Stored data
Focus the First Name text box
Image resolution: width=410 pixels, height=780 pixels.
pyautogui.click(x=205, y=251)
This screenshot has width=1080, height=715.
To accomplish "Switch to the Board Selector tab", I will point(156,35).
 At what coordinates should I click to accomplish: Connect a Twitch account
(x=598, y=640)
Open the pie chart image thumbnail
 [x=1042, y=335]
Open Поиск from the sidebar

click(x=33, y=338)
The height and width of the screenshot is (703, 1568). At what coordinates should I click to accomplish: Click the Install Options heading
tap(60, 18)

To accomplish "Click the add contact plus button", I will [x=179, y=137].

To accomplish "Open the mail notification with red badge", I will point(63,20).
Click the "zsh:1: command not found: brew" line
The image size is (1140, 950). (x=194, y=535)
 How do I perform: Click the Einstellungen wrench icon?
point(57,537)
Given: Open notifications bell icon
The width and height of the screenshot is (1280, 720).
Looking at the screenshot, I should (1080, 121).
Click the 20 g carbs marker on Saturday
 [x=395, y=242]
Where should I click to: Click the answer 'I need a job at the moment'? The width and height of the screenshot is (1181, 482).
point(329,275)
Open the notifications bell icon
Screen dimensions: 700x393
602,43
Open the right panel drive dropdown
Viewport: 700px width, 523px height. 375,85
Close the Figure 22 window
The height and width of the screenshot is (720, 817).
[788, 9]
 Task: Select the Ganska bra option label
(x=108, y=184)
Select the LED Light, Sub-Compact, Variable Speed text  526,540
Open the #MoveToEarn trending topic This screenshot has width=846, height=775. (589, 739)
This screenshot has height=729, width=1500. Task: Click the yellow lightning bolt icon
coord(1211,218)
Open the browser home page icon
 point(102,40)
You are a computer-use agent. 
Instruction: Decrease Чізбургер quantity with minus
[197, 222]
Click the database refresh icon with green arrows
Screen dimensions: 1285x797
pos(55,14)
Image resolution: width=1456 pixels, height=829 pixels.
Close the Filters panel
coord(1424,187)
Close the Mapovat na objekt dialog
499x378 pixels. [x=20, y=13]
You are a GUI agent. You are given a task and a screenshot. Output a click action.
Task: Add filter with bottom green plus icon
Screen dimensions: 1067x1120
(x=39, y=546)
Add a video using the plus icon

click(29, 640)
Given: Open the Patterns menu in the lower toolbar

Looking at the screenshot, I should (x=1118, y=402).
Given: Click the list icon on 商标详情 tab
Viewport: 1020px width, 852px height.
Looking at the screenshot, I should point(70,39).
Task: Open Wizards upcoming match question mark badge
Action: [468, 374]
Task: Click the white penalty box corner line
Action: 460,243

Exercise goal:
After reading the lines above, reproduce them all exactly.

Exercise answer:
Focus the First Name text box
Image resolution: width=410 pixels, height=780 pixels.
pyautogui.click(x=205, y=251)
This screenshot has width=1080, height=715.
To accomplish "Switch to the Board Selector tab", I will point(156,35).
 At what coordinates should I click to accomplish: Connect a Twitch account
(x=598, y=640)
Open the pie chart image thumbnail
 [x=1042, y=335]
Open Поиск from the sidebar

click(x=33, y=338)
The height and width of the screenshot is (703, 1568). At what coordinates should I click to accomplish: Click the Install Options heading
tap(60, 18)

To accomplish "Click the add contact plus button", I will [x=179, y=137].

To accomplish "Open the mail notification with red badge", I will point(63,20).
Click the "zsh:1: command not found: brew" line
The image size is (1140, 950). (x=194, y=535)
 How do I perform: Click the Einstellungen wrench icon?
point(57,537)
Given: Open notifications bell icon
The width and height of the screenshot is (1280, 720).
Looking at the screenshot, I should (1080, 121).
Click the 20 g carbs marker on Saturday
 [x=395, y=242]
Where should I click to: Click the answer 'I need a job at the moment'? The width and height of the screenshot is (1181, 482).
point(329,275)
Open the notifications bell icon
Screen dimensions: 700x393
602,43
Open the right panel drive dropdown
Viewport: 700px width, 523px height. 375,85
Close the Figure 22 window
The height and width of the screenshot is (720, 817).
[788, 9]
 Task: Select the Ganska bra option label
(x=108, y=184)
Select the LED Light, Sub-Compact, Variable Speed text  526,540
Open the #MoveToEarn trending topic This screenshot has width=846, height=775. (589, 739)
This screenshot has height=729, width=1500. Task: Click the yellow lightning bolt icon
coord(1211,218)
Open the browser home page icon
 point(102,40)
You are a computer-use agent. 
Instruction: Decrease Чізбургер quantity with minus
[197, 222]
Click the database refresh icon with green arrows
Screen dimensions: 1285x797
pos(55,14)
Image resolution: width=1456 pixels, height=829 pixels.
Close the Filters panel
coord(1424,187)
Close the Mapovat na objekt dialog
499x378 pixels. [x=20, y=13]
You are a GUI agent. You are given a task and a screenshot. Output a click action.
Task: Add filter with bottom green plus icon
Screen dimensions: 1067x1120
(x=39, y=546)
Add a video using the plus icon

click(29, 640)
Given: Open the Patterns menu in the lower toolbar

Looking at the screenshot, I should (x=1118, y=402).
Given: Click the list icon on 商标详情 tab
Viewport: 1020px width, 852px height.
Looking at the screenshot, I should point(70,39).
Task: Open Wizards upcoming match question mark badge
Action: [468, 374]
Task: Click the white penalty box corner line
Action: 460,243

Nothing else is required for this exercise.